### SOURCE EXTRACT:
"""

By Dave Andrusko
Embedded in National Right to Life’s DNA is that NRLC allows the facts to do the talking. Put another way, the nation’s largest single-issue pro-life organization is not prone to exaggeration.
So when NRLC Legislative Director Douglas Johnson says the Pain-Capable Unborn Child Protection Act (H.R. 1797) is “the most significant piece of pro-life legislation to come before the House since the Partial-Birth Abortion Ban Act, which the U.S. Supreme Court upheld in 2007,” you know the U.S. House of Representatives will be taking up landmark legislation tomorrow.
H.R. 1797 provides nationwide protection for unborn children who are capable of feeling pain, beginning at 20 weeks fetal age (equivalent to “22 weeks of pregnancy”), the beginning of the sixth month. “Any lawmaker who votes to allow unlimited abortion in the sixth month or later,” Johnson says, “is voting to encourage a continuation of the horrors associated with the likes of Kermit Gosnell.”
As adamantly as pro-abortionists deny this—or attempt to circumvent this truth altogether—that’s what this vote on Tuesday is all about. It will be instructive to see tomorrow how many of the same kinds of evasions—or outright lies—we heard nearly 20 years ago are repeated.
Will they be reminiscent of what we read and heard in 1995-96? Or, more specifically, will they be reported uncritically, just the claims of pro-abortion advocacy groups that partial-birth abortions were very “rare” and performed only in acute medical circumstances?
The murder trial of Kermit Gosnell accomplished more than meting out three consecutive life sentences without chance of parole for a man who operated what the Philadelphia District Attorney labeled a “House of Horrors.” As much as most of the mainstream media buried its collective head, some of the ghastly truth surfaced: he is not—NOT–an aberration. Gosnell is the logical end point.
Stories prior to and even after Gosnell’s convictions have brought home several exceeding ugly truths. To name just three
#1. The Abortion Establishment’s mantra is that Gosnell was a “renegade,” suggesting among other things (does it not?) that they policed their own. They didn’t. Period. Pro-abortionists, such as the National Abortion Federation (to name just one) knew how awful conditions were at his Women’s Medical Society abortion clinic but told no one in authority.

"""

### TASK SET:
[a] According to the article on the Pain-Capable Unborn Child Protection Act, at what fetal age does H.R. 1797 begin protecting unborn children?
[b] Carry on the article on the Pain-Capable Unborn Child Protection Act from its last sentence.
The entries are not needed for this work.

### DATA:
"""

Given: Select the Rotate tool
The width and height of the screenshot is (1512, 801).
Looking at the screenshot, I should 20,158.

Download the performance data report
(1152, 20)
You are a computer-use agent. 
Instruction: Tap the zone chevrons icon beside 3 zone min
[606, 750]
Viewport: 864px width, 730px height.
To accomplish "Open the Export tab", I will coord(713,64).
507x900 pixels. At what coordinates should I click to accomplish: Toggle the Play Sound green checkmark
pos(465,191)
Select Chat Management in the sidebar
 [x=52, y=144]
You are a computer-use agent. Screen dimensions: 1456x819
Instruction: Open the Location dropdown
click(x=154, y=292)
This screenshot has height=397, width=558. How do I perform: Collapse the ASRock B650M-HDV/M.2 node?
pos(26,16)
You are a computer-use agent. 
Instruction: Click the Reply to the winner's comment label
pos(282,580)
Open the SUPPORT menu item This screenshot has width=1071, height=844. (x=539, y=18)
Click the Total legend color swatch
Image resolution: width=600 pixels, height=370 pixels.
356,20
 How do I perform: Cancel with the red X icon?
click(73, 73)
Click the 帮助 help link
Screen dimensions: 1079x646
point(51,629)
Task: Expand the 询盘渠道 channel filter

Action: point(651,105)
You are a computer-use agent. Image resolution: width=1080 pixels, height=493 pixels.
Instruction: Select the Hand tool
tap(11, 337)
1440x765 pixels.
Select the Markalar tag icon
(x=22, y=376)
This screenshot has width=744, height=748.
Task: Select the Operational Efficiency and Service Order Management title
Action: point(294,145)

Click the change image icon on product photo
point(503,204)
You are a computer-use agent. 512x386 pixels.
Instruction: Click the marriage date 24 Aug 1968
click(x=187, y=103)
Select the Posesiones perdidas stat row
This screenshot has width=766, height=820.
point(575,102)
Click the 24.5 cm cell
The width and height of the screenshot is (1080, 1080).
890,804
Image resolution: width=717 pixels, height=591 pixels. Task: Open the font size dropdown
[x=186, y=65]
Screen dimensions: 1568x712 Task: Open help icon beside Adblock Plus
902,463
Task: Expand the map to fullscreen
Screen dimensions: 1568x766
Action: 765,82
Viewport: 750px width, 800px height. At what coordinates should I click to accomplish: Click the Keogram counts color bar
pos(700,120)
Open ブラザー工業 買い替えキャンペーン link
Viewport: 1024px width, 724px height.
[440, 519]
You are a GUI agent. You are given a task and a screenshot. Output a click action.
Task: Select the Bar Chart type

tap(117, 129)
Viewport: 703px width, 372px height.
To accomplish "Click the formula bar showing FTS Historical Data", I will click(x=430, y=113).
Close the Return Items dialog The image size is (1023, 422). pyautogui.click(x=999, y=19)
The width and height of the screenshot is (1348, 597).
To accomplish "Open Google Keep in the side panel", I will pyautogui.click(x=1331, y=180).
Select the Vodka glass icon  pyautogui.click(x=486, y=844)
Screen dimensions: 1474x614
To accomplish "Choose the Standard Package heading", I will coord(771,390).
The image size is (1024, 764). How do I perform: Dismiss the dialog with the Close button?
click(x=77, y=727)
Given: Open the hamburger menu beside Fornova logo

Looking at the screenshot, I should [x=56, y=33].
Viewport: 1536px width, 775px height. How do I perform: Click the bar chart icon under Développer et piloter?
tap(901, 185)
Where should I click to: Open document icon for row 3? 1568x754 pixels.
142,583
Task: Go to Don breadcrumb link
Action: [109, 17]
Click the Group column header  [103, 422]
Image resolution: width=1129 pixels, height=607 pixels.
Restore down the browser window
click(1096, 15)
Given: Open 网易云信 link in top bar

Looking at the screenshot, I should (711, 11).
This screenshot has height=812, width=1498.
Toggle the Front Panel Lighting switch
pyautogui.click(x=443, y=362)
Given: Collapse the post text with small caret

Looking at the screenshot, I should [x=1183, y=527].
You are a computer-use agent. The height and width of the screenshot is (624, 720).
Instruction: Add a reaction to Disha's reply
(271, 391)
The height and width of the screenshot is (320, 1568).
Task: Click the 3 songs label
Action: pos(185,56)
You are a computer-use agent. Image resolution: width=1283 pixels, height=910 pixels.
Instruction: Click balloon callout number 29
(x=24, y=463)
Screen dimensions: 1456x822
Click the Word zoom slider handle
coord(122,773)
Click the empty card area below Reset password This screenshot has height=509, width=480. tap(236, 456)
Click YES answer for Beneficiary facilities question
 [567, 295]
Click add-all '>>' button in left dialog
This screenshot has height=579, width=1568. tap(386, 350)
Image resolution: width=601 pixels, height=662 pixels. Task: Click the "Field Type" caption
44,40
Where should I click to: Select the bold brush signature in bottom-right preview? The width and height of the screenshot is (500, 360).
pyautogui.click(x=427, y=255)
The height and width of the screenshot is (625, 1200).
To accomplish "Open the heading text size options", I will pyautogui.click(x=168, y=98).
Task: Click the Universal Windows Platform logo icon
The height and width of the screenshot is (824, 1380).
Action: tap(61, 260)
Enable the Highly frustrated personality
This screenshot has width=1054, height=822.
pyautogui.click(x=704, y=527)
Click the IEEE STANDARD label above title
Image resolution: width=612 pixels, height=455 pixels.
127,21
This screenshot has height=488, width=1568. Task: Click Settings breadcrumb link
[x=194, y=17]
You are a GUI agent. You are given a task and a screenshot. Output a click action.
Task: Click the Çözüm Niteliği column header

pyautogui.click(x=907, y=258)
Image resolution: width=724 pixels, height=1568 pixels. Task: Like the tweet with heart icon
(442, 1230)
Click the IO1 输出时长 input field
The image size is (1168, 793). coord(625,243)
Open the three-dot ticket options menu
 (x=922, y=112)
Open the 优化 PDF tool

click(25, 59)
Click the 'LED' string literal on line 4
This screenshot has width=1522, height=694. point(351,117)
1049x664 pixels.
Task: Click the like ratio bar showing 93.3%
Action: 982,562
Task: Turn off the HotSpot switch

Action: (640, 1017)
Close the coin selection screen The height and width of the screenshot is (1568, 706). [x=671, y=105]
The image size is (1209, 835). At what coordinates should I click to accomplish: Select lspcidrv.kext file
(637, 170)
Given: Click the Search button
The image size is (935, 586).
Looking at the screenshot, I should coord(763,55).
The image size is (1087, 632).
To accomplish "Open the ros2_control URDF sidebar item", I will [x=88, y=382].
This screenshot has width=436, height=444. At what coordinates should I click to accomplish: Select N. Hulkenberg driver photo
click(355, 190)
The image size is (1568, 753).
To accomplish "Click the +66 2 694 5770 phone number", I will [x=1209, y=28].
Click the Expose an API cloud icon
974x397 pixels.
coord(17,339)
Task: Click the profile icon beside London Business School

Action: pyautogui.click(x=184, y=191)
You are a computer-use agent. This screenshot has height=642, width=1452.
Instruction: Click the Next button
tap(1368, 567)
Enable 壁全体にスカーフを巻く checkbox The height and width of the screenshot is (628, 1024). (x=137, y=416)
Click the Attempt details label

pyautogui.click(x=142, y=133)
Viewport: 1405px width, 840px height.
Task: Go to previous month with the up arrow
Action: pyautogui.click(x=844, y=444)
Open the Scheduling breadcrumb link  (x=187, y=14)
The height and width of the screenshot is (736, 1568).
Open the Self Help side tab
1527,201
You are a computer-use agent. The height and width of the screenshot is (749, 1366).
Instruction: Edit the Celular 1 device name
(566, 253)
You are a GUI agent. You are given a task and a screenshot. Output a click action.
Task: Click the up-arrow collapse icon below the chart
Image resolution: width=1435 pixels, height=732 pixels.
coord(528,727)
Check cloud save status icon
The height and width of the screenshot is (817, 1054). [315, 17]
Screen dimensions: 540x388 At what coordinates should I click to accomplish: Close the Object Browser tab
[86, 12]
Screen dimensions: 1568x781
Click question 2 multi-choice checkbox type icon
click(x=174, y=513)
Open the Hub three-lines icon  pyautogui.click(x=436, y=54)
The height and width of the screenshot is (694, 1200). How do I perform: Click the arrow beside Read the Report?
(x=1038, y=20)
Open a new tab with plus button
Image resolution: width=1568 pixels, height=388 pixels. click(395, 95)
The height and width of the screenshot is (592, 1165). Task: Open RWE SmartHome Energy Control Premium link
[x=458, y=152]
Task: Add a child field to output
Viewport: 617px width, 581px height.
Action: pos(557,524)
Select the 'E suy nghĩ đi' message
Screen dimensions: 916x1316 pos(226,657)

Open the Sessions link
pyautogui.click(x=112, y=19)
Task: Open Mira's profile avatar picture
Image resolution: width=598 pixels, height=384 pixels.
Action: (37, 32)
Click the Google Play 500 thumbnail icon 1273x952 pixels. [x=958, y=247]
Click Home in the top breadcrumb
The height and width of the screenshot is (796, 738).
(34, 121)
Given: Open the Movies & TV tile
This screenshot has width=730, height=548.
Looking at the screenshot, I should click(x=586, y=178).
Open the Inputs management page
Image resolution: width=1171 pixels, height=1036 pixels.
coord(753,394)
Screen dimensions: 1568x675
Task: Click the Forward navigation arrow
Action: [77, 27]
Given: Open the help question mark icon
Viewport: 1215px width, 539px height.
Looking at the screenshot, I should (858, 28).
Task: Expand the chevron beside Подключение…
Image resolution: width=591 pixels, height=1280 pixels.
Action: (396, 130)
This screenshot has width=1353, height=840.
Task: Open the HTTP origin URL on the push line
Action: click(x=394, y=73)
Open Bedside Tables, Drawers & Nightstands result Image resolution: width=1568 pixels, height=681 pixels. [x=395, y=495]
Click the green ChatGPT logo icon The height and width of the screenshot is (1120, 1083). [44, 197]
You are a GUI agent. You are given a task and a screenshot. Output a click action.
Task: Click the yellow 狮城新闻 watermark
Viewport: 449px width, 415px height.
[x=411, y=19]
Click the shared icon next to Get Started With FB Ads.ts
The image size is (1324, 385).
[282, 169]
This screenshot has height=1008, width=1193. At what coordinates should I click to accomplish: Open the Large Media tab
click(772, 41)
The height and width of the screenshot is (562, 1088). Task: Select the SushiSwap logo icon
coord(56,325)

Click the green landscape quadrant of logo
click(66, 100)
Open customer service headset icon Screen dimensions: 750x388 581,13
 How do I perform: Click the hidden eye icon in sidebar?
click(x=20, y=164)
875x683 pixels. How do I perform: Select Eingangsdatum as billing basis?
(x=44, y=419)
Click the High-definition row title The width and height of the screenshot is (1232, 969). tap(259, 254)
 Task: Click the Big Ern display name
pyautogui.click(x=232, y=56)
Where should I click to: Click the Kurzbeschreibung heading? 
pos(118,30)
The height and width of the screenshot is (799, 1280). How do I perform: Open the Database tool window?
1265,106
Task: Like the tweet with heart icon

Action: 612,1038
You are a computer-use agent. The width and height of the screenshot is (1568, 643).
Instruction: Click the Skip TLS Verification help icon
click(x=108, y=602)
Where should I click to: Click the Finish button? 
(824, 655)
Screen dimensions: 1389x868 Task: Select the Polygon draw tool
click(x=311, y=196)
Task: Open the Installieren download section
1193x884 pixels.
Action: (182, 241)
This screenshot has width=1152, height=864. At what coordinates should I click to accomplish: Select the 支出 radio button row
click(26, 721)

"""

### EXERCISE RESPONSES:
[a] At 20 weeks fetal age, equivalent to 22 weeks of pregnancy.

[b]
#2. Stories in publications such as the Houston Chronicle (not known for its hospitality to pro-lifers or pro-life sources) have demonstrated that there are abortionists out there who may be every bad as Gosnell.
Other undercover investigations by Live Action demonstrate a callousness that is staggering, including likening the injection that kills an unborn baby to “a flu shot, or a vaccine, really”—and worse.
As National Right to Life has pointed out (see http://nrlc.cc/16c03ui),
“[T]he same pattern of eagerness to minimize painful late abortions is found in some recent media coverage surrounding the Gosnell trial and revelations regarding other late-abortion practitioners. News stories often assert that late abortions are ‘rare’ and sometimes assert that late abortions usually involve serious medical problems of the mother or fetus. Yet these ‘facts’ are not supported by hard data, and indeed run contrary to much of the evidence that is available.”
#3. Third and finally, the public supports the thinking behind the ban that was approved June 12 by the House Judiciary Committee by a bipartisan vote of 20 to 12.
In March The Polling Company conducted a nationwide poll of 1,003 registered voters. The poll found that 64% would support a law such as the Pain-Capable Unborn Child Protection Act prohibiting abortion after 20 weeks — when an unborn baby can feel pain — unless the life of the mother is in danger. Only 30% opposed such legislation. Women voters split 63%-31% in support of such a law, and 63% of independent voters supported it.
We will update you tomorrow as soon as the vote takes place.